The little bit of information I can give you about ducks is that on March 5th I found a mallards nest on Cowbit Wash with 3 eggs in it, also, two or three species in my collection have mated up. I also have been watching a swan at Market Deeping mill, she has completed her nest and is now sitting tight.”
Ken Burton March 1967.
In July 1967 Ken wrote this:
“ This week I am going to write about the very high mortality rate of birds and animals on the roads. On my job I travel early and far. This particular journey that I made, a count was made between Spalding to Stoke via Nottingham and Matlock, total miles were 402. I started about 5a.m. It was quite a nice morning. The first victims were two moor hens and one blackbird, that was in the first 10 miles. The first animal was a sow badger near Threekingham cross-roads, then two hedgehogs, as I got out of Lincolnshire into Derbyshire the trend seemed to change a little, more sparrows, one skylark, a brown linnet and of course blackbirds. Blackbirds and moor hens always seem to fly into a moving vehicle instead of away from it.
I would not have enough space to mention all the victims so I will give you the count I made in 402 miles: 4 Moorhens, 1 dog, 9 blackbirds, 1 Skylark, 3 tame pigeons, 2 woodpigeons, 2 cats, 2 badgers, 1 brown linnet, 5 pheasants, 11 sparrows, 3 hedgehogs.”
Ken Burton July 1967.
In 2008 I made a similar note of road kill with no hedgehogs, of notable increase were badgers, roe deer and muntjac with blackbirds and woodpigeons also dominant victims.
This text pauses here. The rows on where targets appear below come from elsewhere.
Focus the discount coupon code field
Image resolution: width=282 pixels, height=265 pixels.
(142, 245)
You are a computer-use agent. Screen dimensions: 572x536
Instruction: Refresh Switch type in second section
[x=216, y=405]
Nowadays people can report roadkill onto a central database via Twitter, providing a wider record for the future.
Anyone visiting Ken’s house would turn into a driveway made up of stone and broken clay pigeons that had been picked up from the many shoots he run for charity to an area of ponds and mud inhabited by various wildfowl that he bred. He was a keen countryman that went everywhere in a large Volvo estate car. He once rolled the car onto its side driving off road, only to get it pushed upright and continue on his way. It is with much amusement he told me once that he had been deer stalking in Scotland when the gamekeeper he was with encountered an injured deer stood before him. The gamekeeper got out his vehicle grabbed the deer by the antlers and wrestled it to the ground before despatching it. A while late Ken was by himself when he encountered a similar wounded deer by the side of the road. He therefore ventured to do the same, unfortunately not accounting for the fact he was both shorter and lighter than the Scottish gamekeeper the deer stood up with Ken holding the antlers lifting him off the ground before starting to run off with Ken hanging on for dear life! Sadly Ken passed away whilst driving in 2009. The following gives an insight into his observations of ducks made in 1967:
“This month I would like to give you my observation of the duck breeding and rearing in this area.
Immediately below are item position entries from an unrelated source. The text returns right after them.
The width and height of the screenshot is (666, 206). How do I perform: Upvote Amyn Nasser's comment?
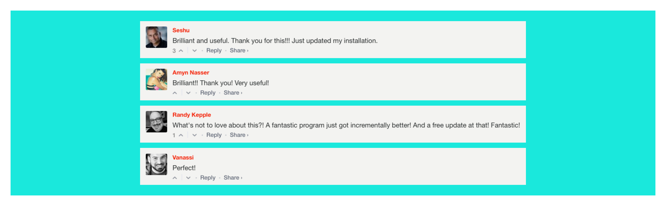click(x=175, y=93)
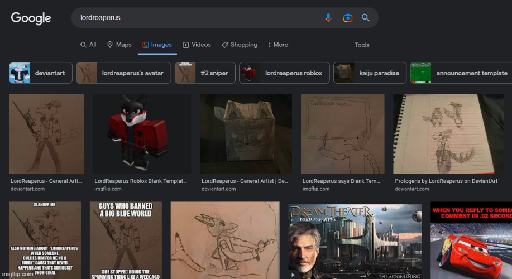Open the Tools filter options
512x279 pixels.
click(362, 45)
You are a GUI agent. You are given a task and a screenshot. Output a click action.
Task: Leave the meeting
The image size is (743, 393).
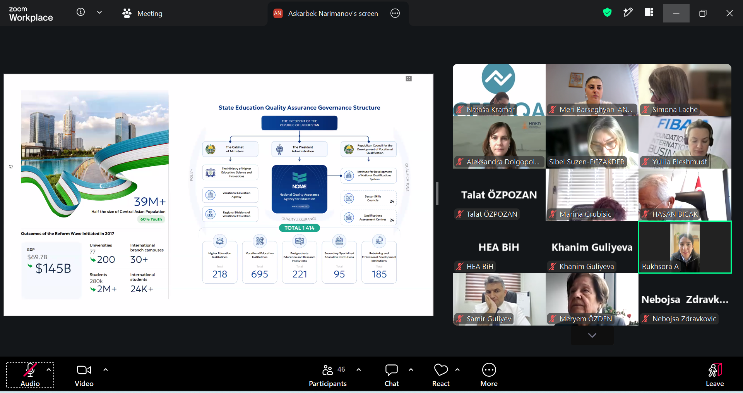point(715,375)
The first lot of ducks that hatched started off fairly well but were soon reduced in numbers by two weeks of stormy weather, with gales and quite a lot of heavy rain. As I went round the Postland and Cowbit Wash area I found quite a lot of baby ducklings dead in the dykes. Bourne and the marsh area seemed to have faired a lot better with fours and sixes, but you will always get the odd exception.
Now the ducks that bred later or had second clutches came off quite well with eights and even elevens to a brood. With lots of hot weather which brought out the flies and the water weed the little ducks had everything in their favour. This week, 12th August I have seen a brood of eight ducklings I would say about two days old. I have also seen quite a number of tufted with large broods.
I am pleased to say that the duck releasing project by the Gleed School and the club on the river Welland has been very successful. There are 34 ducks now on the river and it is nice to see what a great interest they have caused. I don’t think they will bother to fly away because the majority of people in the district are spoiling them. Everyday there are people down there feeding them with bread. They are so tame that they will fee out of your hand.”